◆ **The task**
Print the line containing "Click the 'Fall 2026 admissions cycle' phrase", then every line after it through the end of the material, exactly as written and without pictures.

◆ **Data for analysis**
__________
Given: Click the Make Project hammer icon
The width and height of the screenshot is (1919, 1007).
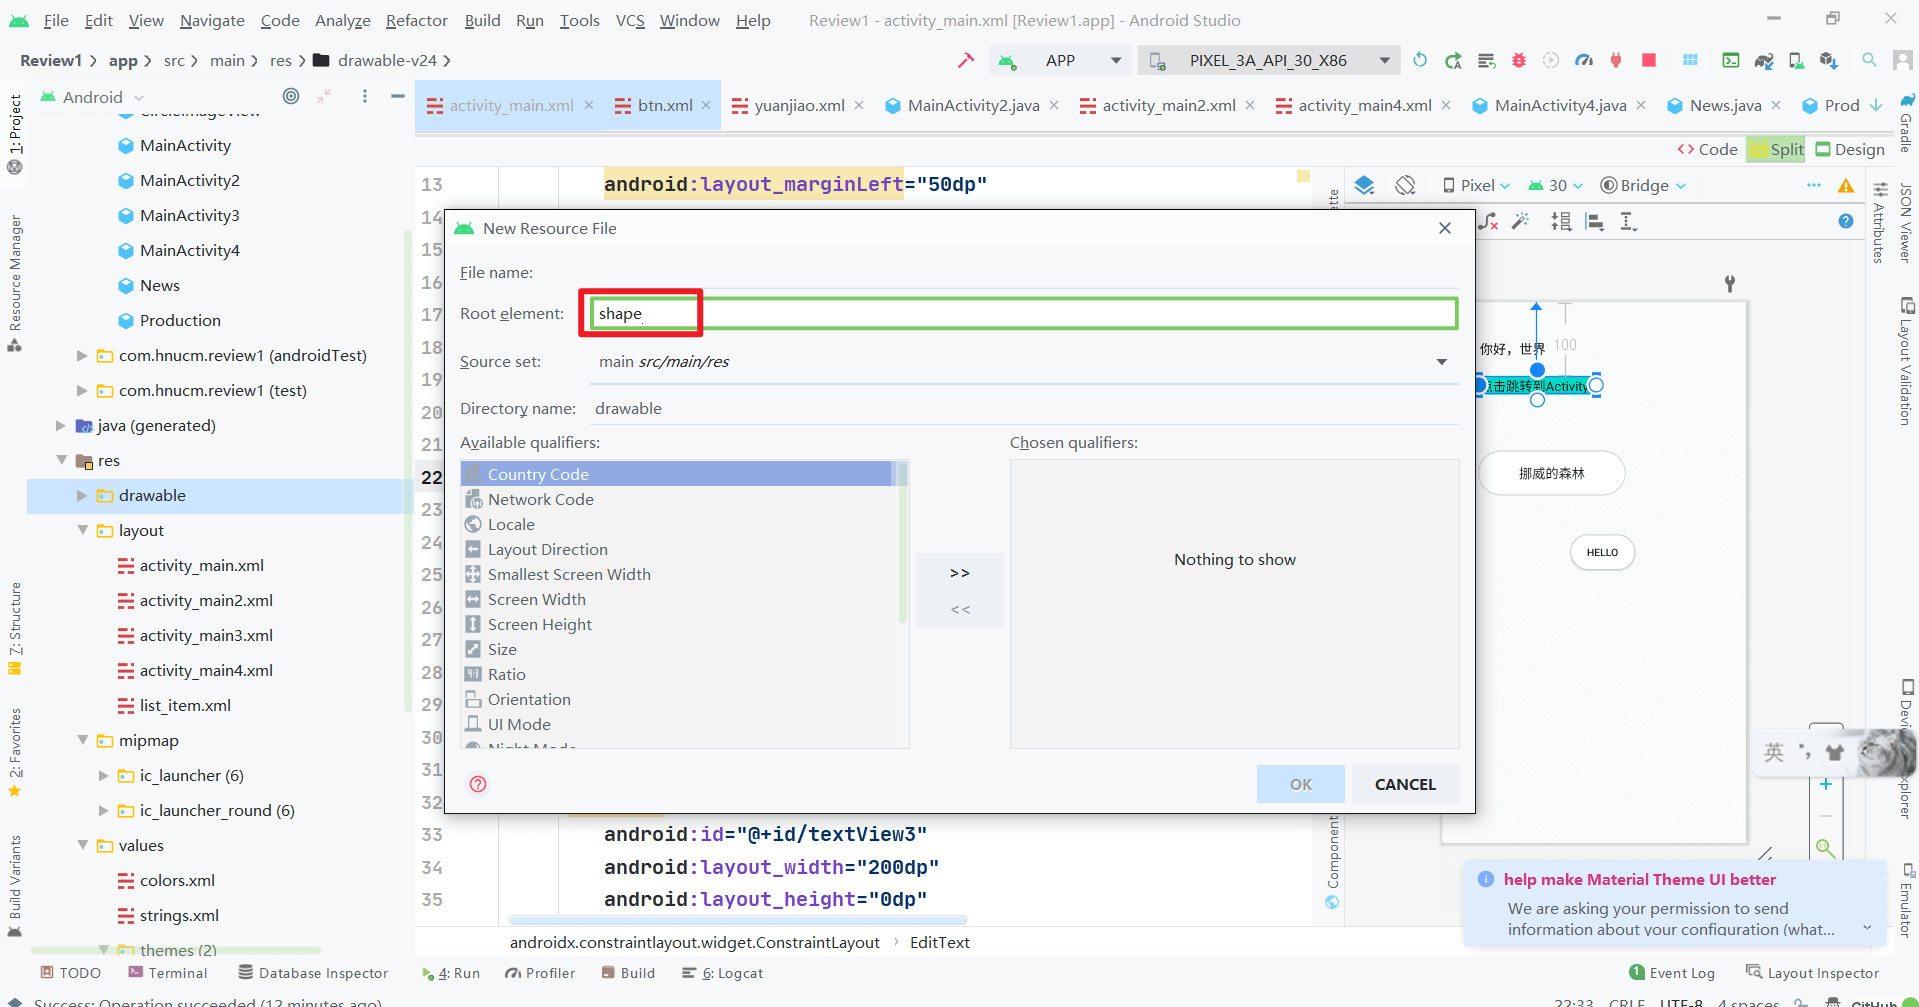Looking at the screenshot, I should (x=965, y=60).
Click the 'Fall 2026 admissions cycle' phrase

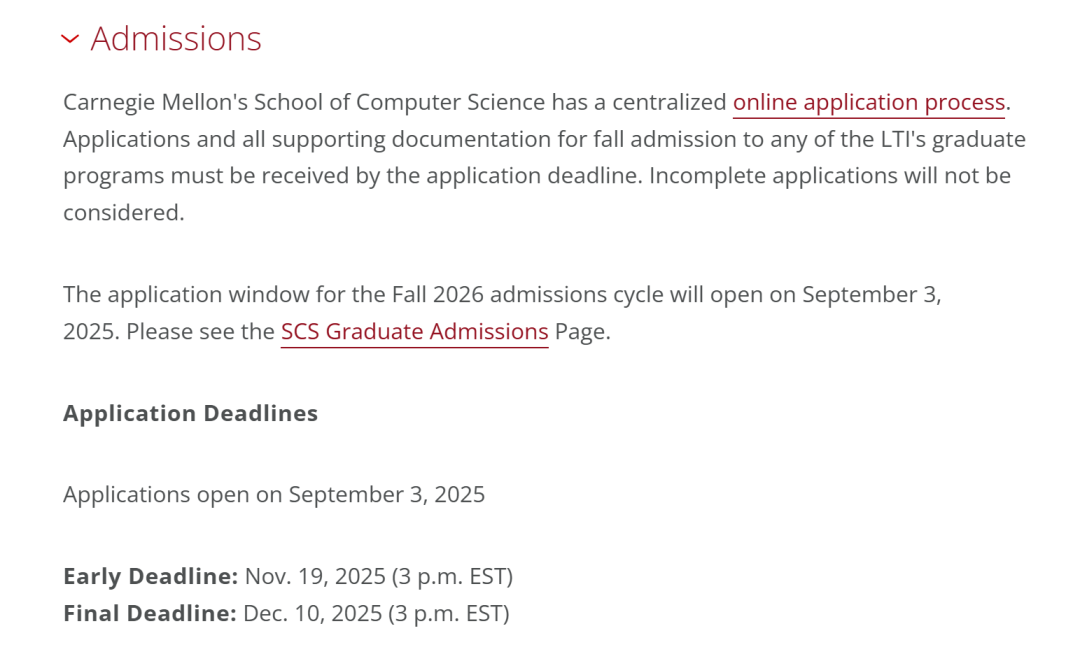[x=578, y=294]
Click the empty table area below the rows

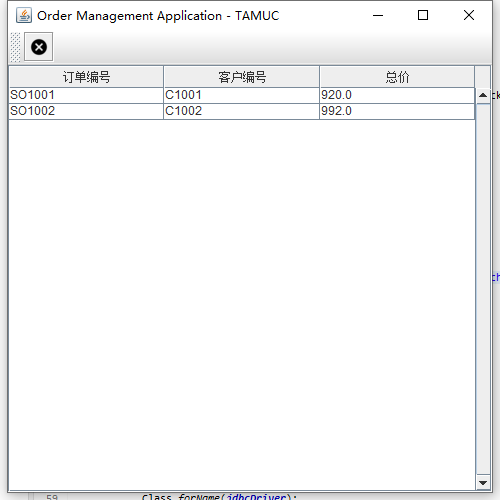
__________
◆ **Task result**
Click the 'Fall 2026 admissions cycle' phrase

[x=578, y=294]
Click the empty table area below the rows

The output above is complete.